Content starts

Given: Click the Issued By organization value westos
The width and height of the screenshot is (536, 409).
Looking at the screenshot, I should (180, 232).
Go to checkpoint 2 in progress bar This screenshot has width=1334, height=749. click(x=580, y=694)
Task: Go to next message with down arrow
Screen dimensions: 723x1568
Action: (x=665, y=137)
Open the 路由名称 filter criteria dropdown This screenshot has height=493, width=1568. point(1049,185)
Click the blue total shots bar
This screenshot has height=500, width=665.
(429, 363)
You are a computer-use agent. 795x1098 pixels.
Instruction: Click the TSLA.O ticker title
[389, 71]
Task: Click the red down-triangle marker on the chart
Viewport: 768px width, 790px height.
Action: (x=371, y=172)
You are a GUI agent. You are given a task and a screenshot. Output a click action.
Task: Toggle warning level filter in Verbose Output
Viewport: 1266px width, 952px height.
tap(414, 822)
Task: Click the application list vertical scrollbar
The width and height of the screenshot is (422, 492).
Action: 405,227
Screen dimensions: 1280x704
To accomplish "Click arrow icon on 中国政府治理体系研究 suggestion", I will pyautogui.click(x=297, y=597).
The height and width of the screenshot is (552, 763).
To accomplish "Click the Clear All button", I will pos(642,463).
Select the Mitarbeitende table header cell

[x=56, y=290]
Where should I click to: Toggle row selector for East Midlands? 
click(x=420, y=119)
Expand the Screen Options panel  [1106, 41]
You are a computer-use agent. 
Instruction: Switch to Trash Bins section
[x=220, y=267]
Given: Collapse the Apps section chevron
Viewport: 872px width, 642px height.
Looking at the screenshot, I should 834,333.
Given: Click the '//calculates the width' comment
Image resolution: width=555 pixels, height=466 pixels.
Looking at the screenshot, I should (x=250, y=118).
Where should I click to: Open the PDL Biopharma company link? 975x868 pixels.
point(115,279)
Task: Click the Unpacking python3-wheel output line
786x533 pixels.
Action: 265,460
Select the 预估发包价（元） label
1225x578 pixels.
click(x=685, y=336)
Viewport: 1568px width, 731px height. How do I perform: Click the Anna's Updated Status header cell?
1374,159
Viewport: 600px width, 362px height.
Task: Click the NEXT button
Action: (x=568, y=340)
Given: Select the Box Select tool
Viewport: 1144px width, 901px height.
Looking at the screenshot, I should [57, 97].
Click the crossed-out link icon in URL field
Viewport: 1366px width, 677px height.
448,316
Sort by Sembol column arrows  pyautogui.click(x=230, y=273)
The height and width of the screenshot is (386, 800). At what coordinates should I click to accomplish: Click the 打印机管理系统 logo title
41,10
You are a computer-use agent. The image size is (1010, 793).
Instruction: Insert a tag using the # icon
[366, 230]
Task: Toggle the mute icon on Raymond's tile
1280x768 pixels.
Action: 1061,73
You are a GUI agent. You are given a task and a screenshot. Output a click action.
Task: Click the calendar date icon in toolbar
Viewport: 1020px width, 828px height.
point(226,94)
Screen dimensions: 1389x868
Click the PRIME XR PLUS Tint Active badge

Content ends

■ Exercise directions ■
Every line in the data above has to be retyped exactly.

■ Worked solution ■
Given: Click the Issued By organization value westos
The width and height of the screenshot is (536, 409).
Looking at the screenshot, I should (180, 232).
Go to checkpoint 2 in progress bar This screenshot has width=1334, height=749. click(x=580, y=694)
Task: Go to next message with down arrow
Screen dimensions: 723x1568
Action: (x=665, y=137)
Open the 路由名称 filter criteria dropdown This screenshot has height=493, width=1568. point(1049,185)
Click the blue total shots bar
This screenshot has height=500, width=665.
(429, 363)
You are a computer-use agent. 795x1098 pixels.
Instruction: Click the TSLA.O ticker title
[389, 71]
Task: Click the red down-triangle marker on the chart
Viewport: 768px width, 790px height.
Action: (x=371, y=172)
You are a GUI agent. You are given a task and a screenshot. Output a click action.
Task: Toggle warning level filter in Verbose Output
Viewport: 1266px width, 952px height.
tap(414, 822)
Task: Click the application list vertical scrollbar
The width and height of the screenshot is (422, 492).
Action: 405,227
Screen dimensions: 1280x704
To accomplish "Click arrow icon on 中国政府治理体系研究 suggestion", I will pyautogui.click(x=297, y=597).
The height and width of the screenshot is (552, 763).
To accomplish "Click the Clear All button", I will pos(642,463).
Select the Mitarbeitende table header cell

[x=56, y=290]
Where should I click to: Toggle row selector for East Midlands? 
click(x=420, y=119)
Expand the Screen Options panel  [1106, 41]
You are a computer-use agent. 
Instruction: Switch to Trash Bins section
[x=220, y=267]
Given: Collapse the Apps section chevron
Viewport: 872px width, 642px height.
Looking at the screenshot, I should 834,333.
Given: Click the '//calculates the width' comment
Image resolution: width=555 pixels, height=466 pixels.
Looking at the screenshot, I should (x=250, y=118).
Where should I click to: Open the PDL Biopharma company link? 975x868 pixels.
point(115,279)
Task: Click the Unpacking python3-wheel output line
786x533 pixels.
Action: 265,460
Select the 预估发包价（元） label
1225x578 pixels.
click(x=685, y=336)
Viewport: 1568px width, 731px height. How do I perform: Click the Anna's Updated Status header cell?
1374,159
Viewport: 600px width, 362px height.
Task: Click the NEXT button
Action: (x=568, y=340)
Given: Select the Box Select tool
Viewport: 1144px width, 901px height.
Looking at the screenshot, I should [57, 97].
Click the crossed-out link icon in URL field
Viewport: 1366px width, 677px height.
448,316
Sort by Sembol column arrows  pyautogui.click(x=230, y=273)
The height and width of the screenshot is (386, 800). At what coordinates should I click to accomplish: Click the 打印机管理系统 logo title
41,10
You are a computer-use agent. The image size is (1010, 793).
Instruction: Insert a tag using the # icon
[366, 230]
Task: Toggle the mute icon on Raymond's tile
1280x768 pixels.
Action: 1061,73
You are a GUI agent. You are given a task and a screenshot. Output a click action.
Task: Click the calendar date icon in toolbar
Viewport: 1020px width, 828px height.
point(226,94)
Screen dimensions: 1389x868
Click the PRIME XR PLUS Tint Active badge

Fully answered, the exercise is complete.